Summary of the Publishing Process

From Manuscript to Book and Beyond at UGA Press

Download a PDF version of these guidelines.

This short description explains the procedures the University of Georgia Press follows and the roles its various departments play in the publication of your work from manuscript to book and beyond.

Many people here at the University of Georgia Press will collaborate to ensure the quality and success of your publication. After you submit a manuscript for publication, this is what happens at each step along the way.


An acquisitions editor evaluates your proposal or manuscript for fit with our list.

Two or more outside reviewers (readers) evaluate your proposal or manuscript, providing detailed reports and overall Recommendations.

You write a letter describing revisions that you will make in response to the readers’ reports. At this time, the Press might offer an advance or provisional contract for a book still in the proposal stage. Final publication will be contingent on Board approval.

If outside reviewers have already evaluated a complete manuscript, the acquisitions editor and, in most cases, an outside reviewer, evaluate a revised version of your manuscript. If the readers reviewed your proposal, the acquisitions editor and the two outside reviewers now evaluate the completed manuscript.

The acquisitions editor presents the project to the Press’s faculty Editorial Board for consent to publish.

We issue a contract, and all parties sign it. If the manuscript is already under an advance contract, Board approval satisfies the contract’s contingency clause.

Upon request, someone from Editorial, Design, and Production looks over the manuscript and art (if any) to advise you about manuscript and art preparation.

You submit the final manuscript, art, permissions, and associated checklists (manuscript checklist, illustrations checklist, and text and illustrations permissions inventories).

The acquisitions editor “launches” the book to other Press departments. (See Marketing section.)


An in-house editor (project editor) prepares the manuscript for editing and checks for outstanding items, such as permissions or art.

The manuscript is copyedited, usually by a freelance editor. The copyeditor checks for mechanical consistency and errors in word choice, spelling, grammar, and punctuation and makes suggestions to improve clarity, accessibility, and cohesion. The copyeditor also reviews all illustrative materials and captions.

You review the copyedited manuscript. This is your last chance to make substantive revisions.

The copyeditor “cleans up” the manuscript—that is, finalizes editorial and author corrections—and returns the manuscript to the project editor.


The designer chooses book size, margins, typeface (font), styles for headings and extracts, a look for the title page and chapter openings, and so on.

The cover or jacket of the book is designed on a separate track, early or late in the production process.
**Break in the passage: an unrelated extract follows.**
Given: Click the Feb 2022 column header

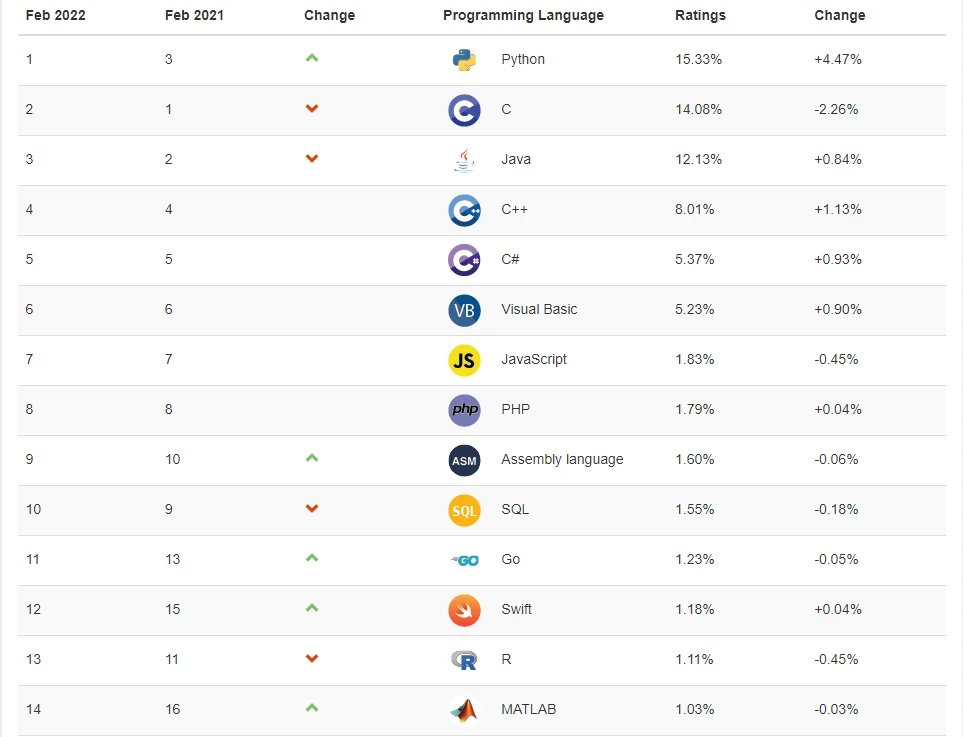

We usually will ask you to suggest suitable images or types of images to use.

The cover or jacket design is approved by all Press departments, and we show you the final design.


The manuscript goes to the compositor (typesetter); the project editor notifies you of the schedule for proofreading and indexing.

We send you page proof with guidelines for reading proof and (as appropriate) for compiling an index.

You (and, in some cases, a professional proofreader hired by the Press) read page proof. This is usually the last time you will see the book before it is printed.

For most books, you, or an indexer whom you hire, compiles an index.

The project editor merges your proof corrections and the proofreader’s, sending queries to you as needed.

The project editor edits the index, corresponding with you as needed.

The marked-up proof and index manuscript go to the compositor.

Another editor proofreads the typeset index and all proof corrections and rereads display matter (such as the title page and chapter titles).

Editorial, design, and production staff review more rounds of proof until all corrections have been made; we then send the typeset book files and all art to the printer.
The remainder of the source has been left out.